By Professor Rachel Ong ViforJ
Just when we think the price of rentals could not get any worse, this week’s Rental Affordability Snapshot by Anglicare has revealed low-income Australians are facing a housing crisis like never before.
In fact, if you rely on the Youth Allowance, there is not a single rental property across Australia you can afford this week.
How did rental affordability get this bad?
Several post-COVID factors have been blamed, including our preference for more space, the return of international migrants, and rising interest rates.
However, the rental affordability crisis pre-dates COVID.
Affordability has been steadily declining for decades, as successive governments have failed to make shelter more affordable for low-to-moderate income Australians.
The market is getting squeezed at both ends
At the lower end of the rental sector, the growth in the supply of social housing persistently lags behind demand, trending at under one-third the rate of population growth.
This has forced growing numbers of low-income Australians to seek shelter in the private rental sector, where they face intense competition from higher-income renters.
At the upper end, more and more aspiring home buyers are getting locked out of home ownership.
A recent study found more households with higher incomes are now renting.
Households earning $140,000 a year or more (in 2021 dollars) accounted for just 8 percent of private renters in 1996. By 2021, this tripled to 24 percent.
No doubt, this crowds out lower-income households who are now facing a shortage of affordable homes to rent.
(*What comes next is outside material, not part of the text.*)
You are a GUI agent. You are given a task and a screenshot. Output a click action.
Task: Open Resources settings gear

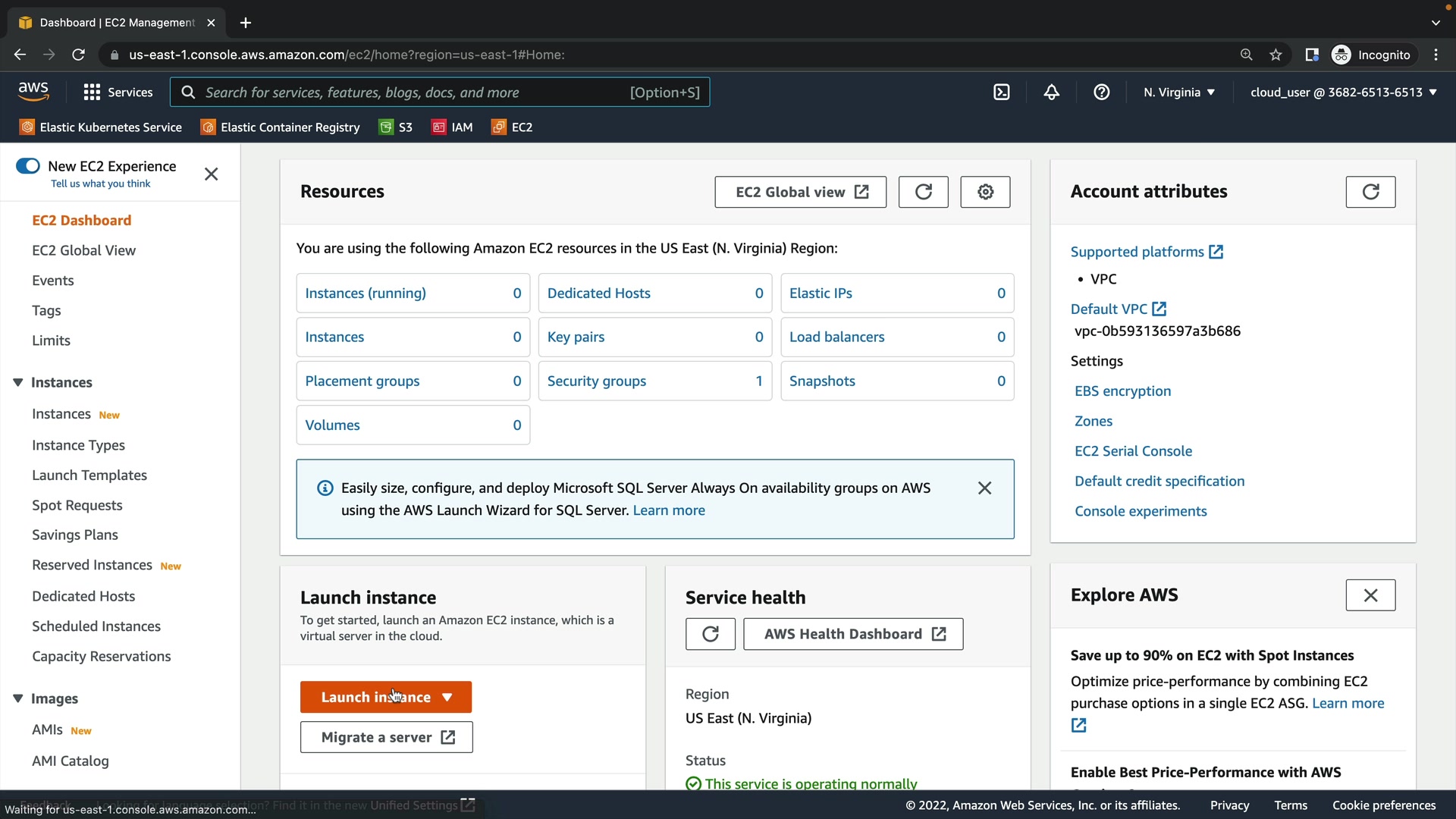[x=985, y=192]
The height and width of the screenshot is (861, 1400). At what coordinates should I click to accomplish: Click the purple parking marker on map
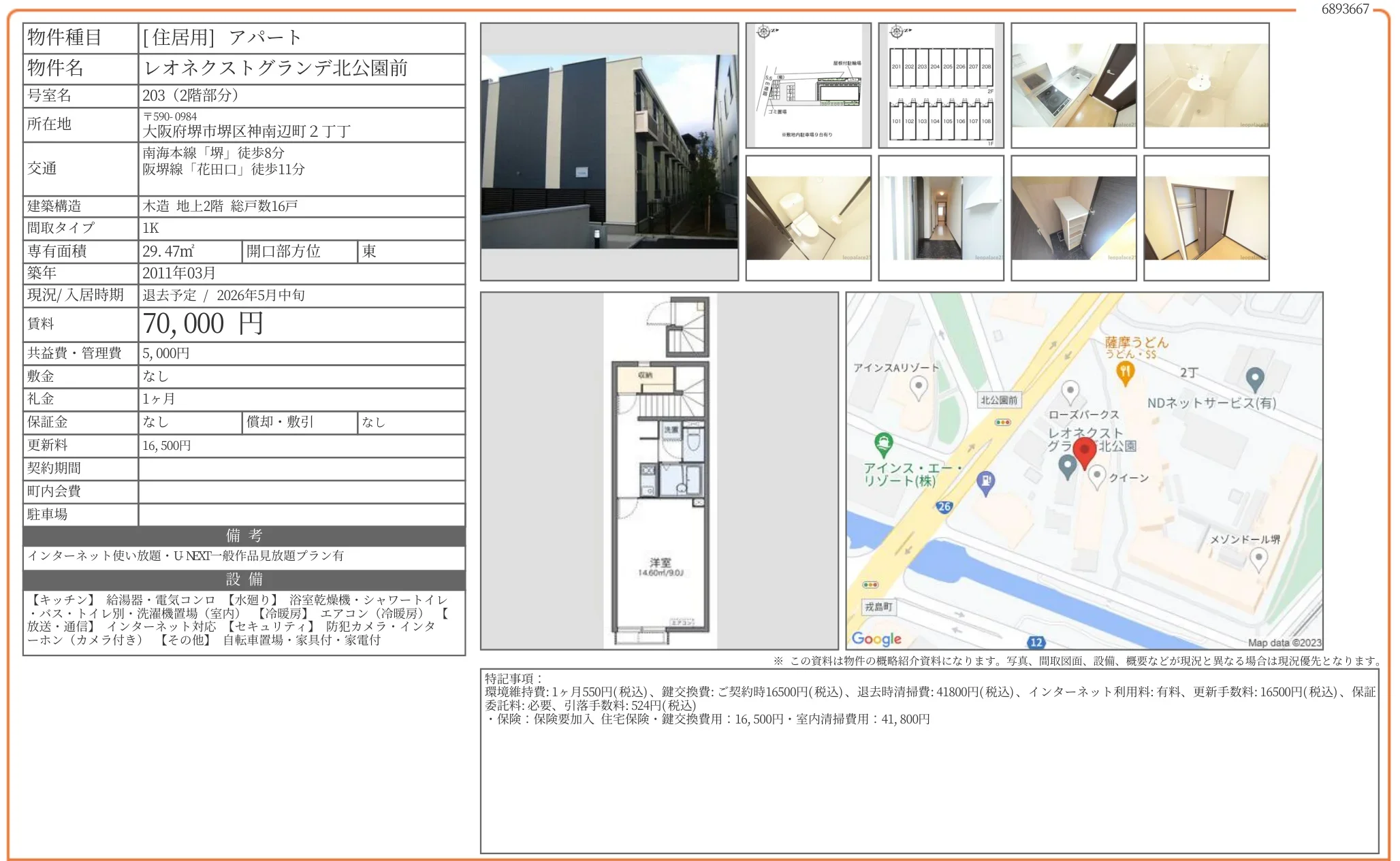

Why current policies are not working
Worsening affordability in the private rental sector highlights a housing system that is broken.
Current policies just aren’t working. While current policies focus on supply, more work is needed including fixing labour shortages and providing greater stock diversity.
The planning system plays a critical role and zoning rules can be reformed to support the supply of more affordable options.
However, the housing affordability challenge is not solely a supply problem.
There is also a need to respond to the super-charged demand in the property market.
An overheated market will undoubtedly place intense pressure on the rental sector because aspiring first home buyers are forced to rent for longer, as house prices soar at a rate unmatched by their wages.
Yet, governments continue to resist calls for winding back the generous tax concessions enjoyed by multi-property owners.
The main help available to low-income private renters – the Commonwealth Rent Assistance scheme – is poorly targeted with nearly one in five low-income renters deemed ineligible, while another one in four receive it despite not being in rental stress.
Can affordable housing occur naturally?
Some commentators support the theory of filtering – a market-based process by which the supply of new dwellings in more expensive segments creates additional supply of dwellings for low-income households as high-income earners vacate their former dwellings.
Proponents of filtering argue building more housing anywhere – even in wealthier ends of the property market – will eventually improve affordability across the board because lower priced housing will trickle down to the poorest households.
However, the persistent affordability crisis low-income households face and the rise in homelessness are crucial signs filtering does not work well and cannot be relied upon to produce lower cost housing.
Location, location, location
Location does matter, if we expect building new housing to work for low-income individuals.
What is needed is a steady increase of affordable, quality housing in areas offering low-income renters the same access to jobs and amenities as higher-income households.
The National Housing Accord aims to deliver 1.2 million new dwellings over five years from mid-2024.
But it must ensure these are “well-located” for people who need affordable housing, as suggested in the accord.
Recent modelling shows unaffordable housing and poor neighbourhoods both negatively affect mental health, reinforcing the need to provide both affordable and well-located housing.
The upcoming budget
While the 15 percent increase in the maximum rent assistance rate was welcomed in the last budget, the program is long overdue for a major restructure to target those in rental stress.
Also, tax concessions on second properties should be wound back to reduce competition for those struggling to buy their first home.
This would eventually help ease affordability pressures on low-income renters as more higher-income renters shift into homeownership.
The potential negative impacts on rental supply can be mitigated by careful design of tax and other changes that guard against market destabilisation concerns.
Overall, housing affordability solutions have to be multi-faceted.
The housing system is badly broken and meaningful repair cannot be achieved unless policymakers are willing to confront both supply and demand challenges.